>>>

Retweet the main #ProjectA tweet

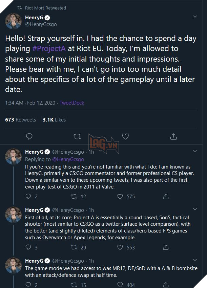click(77, 136)
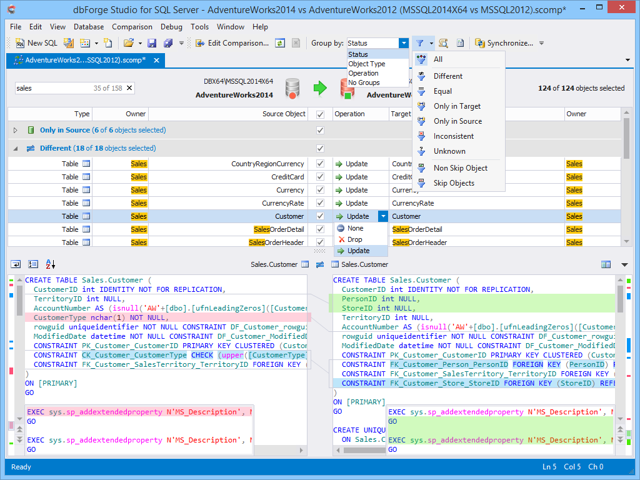Expand the Only in Source group row
Image resolution: width=640 pixels, height=480 pixels.
coord(14,130)
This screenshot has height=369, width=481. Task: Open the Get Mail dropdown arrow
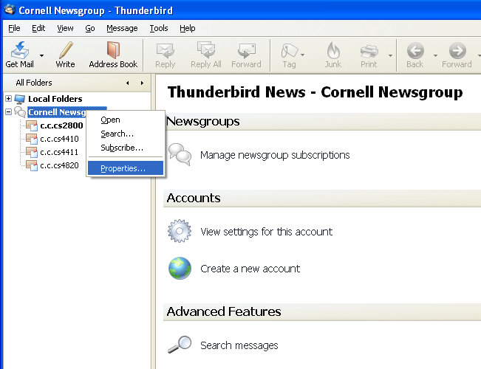click(x=41, y=55)
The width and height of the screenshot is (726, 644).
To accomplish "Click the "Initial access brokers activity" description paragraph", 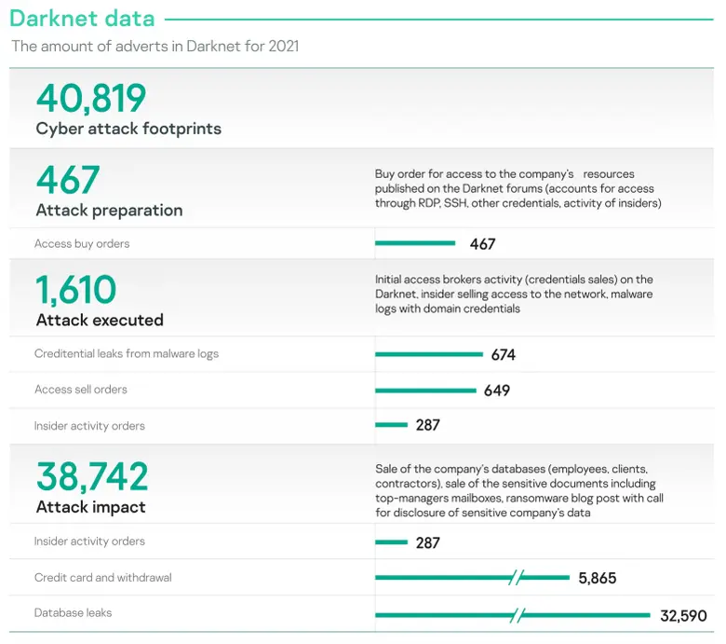I will pos(514,294).

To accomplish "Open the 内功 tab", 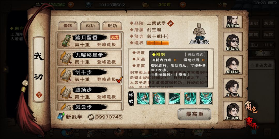I will [x=90, y=26].
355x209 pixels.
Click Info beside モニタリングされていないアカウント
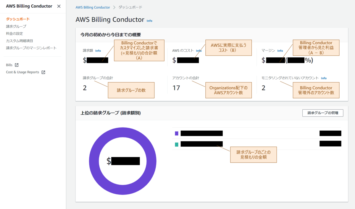pos(324,78)
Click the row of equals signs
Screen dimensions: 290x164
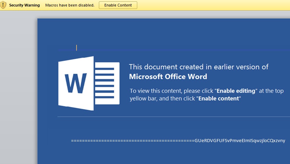tap(132, 141)
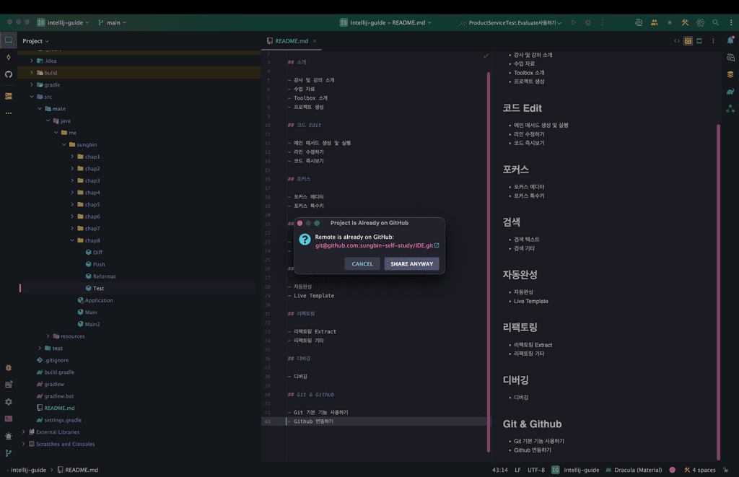Open the GitHub tool window icon
This screenshot has height=477, width=739.
[x=9, y=74]
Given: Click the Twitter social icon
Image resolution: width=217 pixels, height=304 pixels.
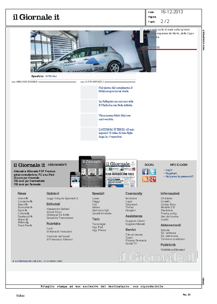Looking at the screenshot, I should tap(153, 172).
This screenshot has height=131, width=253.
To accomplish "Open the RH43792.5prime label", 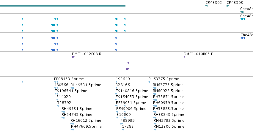I will 169,121.
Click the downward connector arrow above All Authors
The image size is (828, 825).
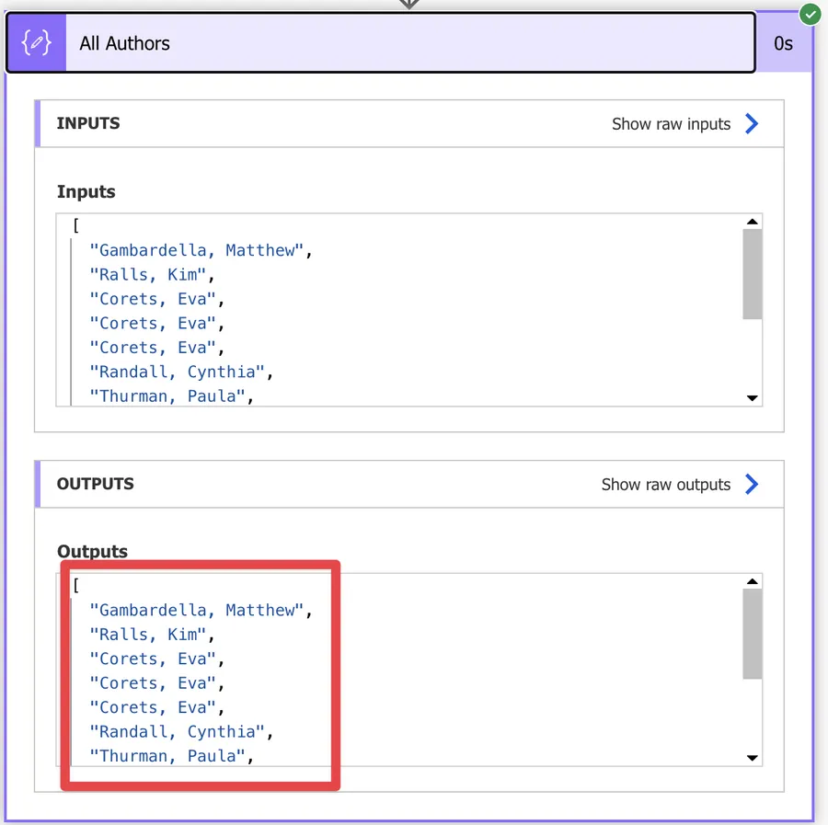tap(408, 5)
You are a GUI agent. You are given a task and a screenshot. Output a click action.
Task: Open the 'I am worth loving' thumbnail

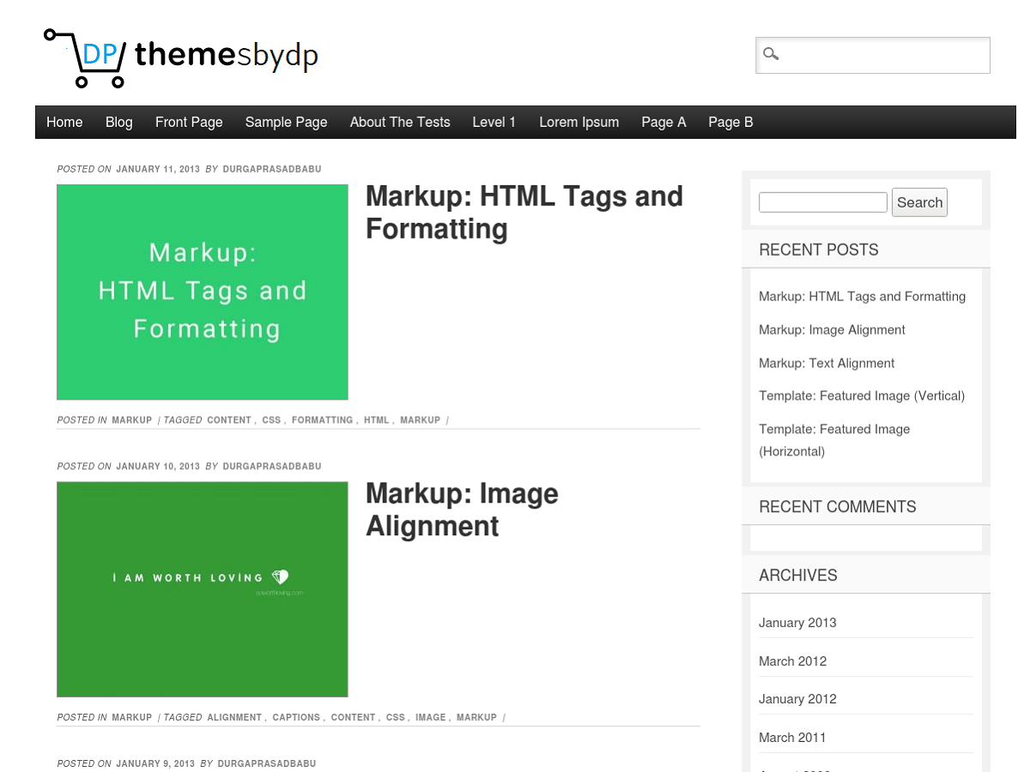[x=203, y=588]
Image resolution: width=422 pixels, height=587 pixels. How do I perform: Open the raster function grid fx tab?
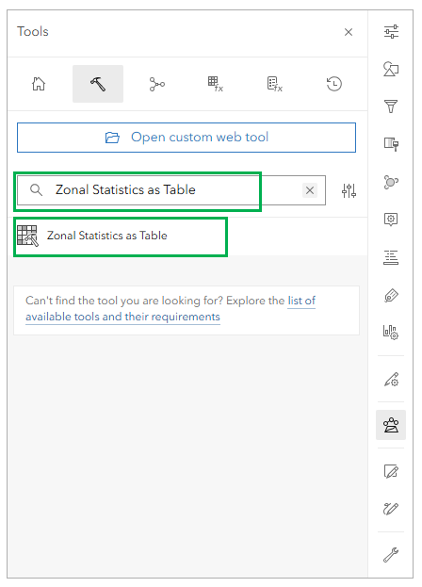point(216,84)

<<<

> [WORK TO BE COMPLETED]:
Exactly the lines from the line with "The image size is (828, 825)." through the end of the data are to be reproduced, and no picture is to be included.

> [PROBLEM SOLUTION]:
The image size is (828, 825).
tap(408, 5)
You are a GUI agent. You are given a task and a screenshot. Output a click action.
Task: Open the 'I am worth loving' thumbnail

[x=203, y=588]
Image resolution: width=422 pixels, height=587 pixels. How do I perform: Open the raster function grid fx tab?
point(216,84)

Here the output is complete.